» **Exercise**
Where "agent" appears in a line of the entries below, that line should be copied.
*** Opening of Dataset extract ***
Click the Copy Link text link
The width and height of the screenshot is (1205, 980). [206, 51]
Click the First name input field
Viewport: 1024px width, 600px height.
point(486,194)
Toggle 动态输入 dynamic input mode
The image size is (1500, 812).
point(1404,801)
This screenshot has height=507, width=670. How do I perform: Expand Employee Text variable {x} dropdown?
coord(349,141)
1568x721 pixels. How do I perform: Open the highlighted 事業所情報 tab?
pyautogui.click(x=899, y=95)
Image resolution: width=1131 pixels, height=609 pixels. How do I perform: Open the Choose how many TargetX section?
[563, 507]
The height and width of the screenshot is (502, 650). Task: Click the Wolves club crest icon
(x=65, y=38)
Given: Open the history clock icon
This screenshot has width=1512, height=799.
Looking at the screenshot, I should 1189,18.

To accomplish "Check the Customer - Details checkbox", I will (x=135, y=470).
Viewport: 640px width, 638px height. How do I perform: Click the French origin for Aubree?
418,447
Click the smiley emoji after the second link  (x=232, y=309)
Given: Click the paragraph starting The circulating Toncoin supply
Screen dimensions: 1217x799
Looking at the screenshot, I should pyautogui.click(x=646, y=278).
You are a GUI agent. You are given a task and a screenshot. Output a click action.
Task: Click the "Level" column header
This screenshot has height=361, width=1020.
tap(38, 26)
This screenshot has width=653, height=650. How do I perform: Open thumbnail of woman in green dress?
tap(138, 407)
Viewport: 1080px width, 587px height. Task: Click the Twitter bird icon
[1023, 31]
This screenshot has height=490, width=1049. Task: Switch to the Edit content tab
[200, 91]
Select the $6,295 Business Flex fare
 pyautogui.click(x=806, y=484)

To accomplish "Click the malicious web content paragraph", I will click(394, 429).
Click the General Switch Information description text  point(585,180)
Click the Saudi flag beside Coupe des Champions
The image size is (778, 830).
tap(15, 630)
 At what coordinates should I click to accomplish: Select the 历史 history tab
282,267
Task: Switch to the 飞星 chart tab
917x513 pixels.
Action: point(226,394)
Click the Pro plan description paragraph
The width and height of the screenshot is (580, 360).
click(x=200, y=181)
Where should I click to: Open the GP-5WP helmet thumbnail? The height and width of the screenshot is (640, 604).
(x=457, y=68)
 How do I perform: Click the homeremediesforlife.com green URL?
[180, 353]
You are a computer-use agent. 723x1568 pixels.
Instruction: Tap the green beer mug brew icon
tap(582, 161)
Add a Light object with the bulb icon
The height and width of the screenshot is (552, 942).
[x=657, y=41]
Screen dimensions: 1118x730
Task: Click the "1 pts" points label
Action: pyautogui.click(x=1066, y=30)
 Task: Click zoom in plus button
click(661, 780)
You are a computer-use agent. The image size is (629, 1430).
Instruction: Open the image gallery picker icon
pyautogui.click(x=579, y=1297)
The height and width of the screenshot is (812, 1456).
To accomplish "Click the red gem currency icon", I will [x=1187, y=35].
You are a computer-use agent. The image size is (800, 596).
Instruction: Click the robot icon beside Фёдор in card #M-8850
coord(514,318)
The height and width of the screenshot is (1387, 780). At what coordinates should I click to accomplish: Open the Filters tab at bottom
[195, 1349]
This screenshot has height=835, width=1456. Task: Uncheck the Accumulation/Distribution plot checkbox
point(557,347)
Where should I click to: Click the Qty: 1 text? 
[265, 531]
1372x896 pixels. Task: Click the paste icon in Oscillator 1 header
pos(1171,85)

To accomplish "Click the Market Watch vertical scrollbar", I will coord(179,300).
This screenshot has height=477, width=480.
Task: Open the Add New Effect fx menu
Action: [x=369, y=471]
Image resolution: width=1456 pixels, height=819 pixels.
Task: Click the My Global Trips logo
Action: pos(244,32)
*** Close of Dataset extract ***
» **Task output**
You are a GUI agent. You are given a task and a screenshot. Output a click action.
You are a computer-use agent. 723x1568 pixels.
You are a computer-use agent. The image size is (629, 1430).
You are a computer-use agent. The image size is (800, 596).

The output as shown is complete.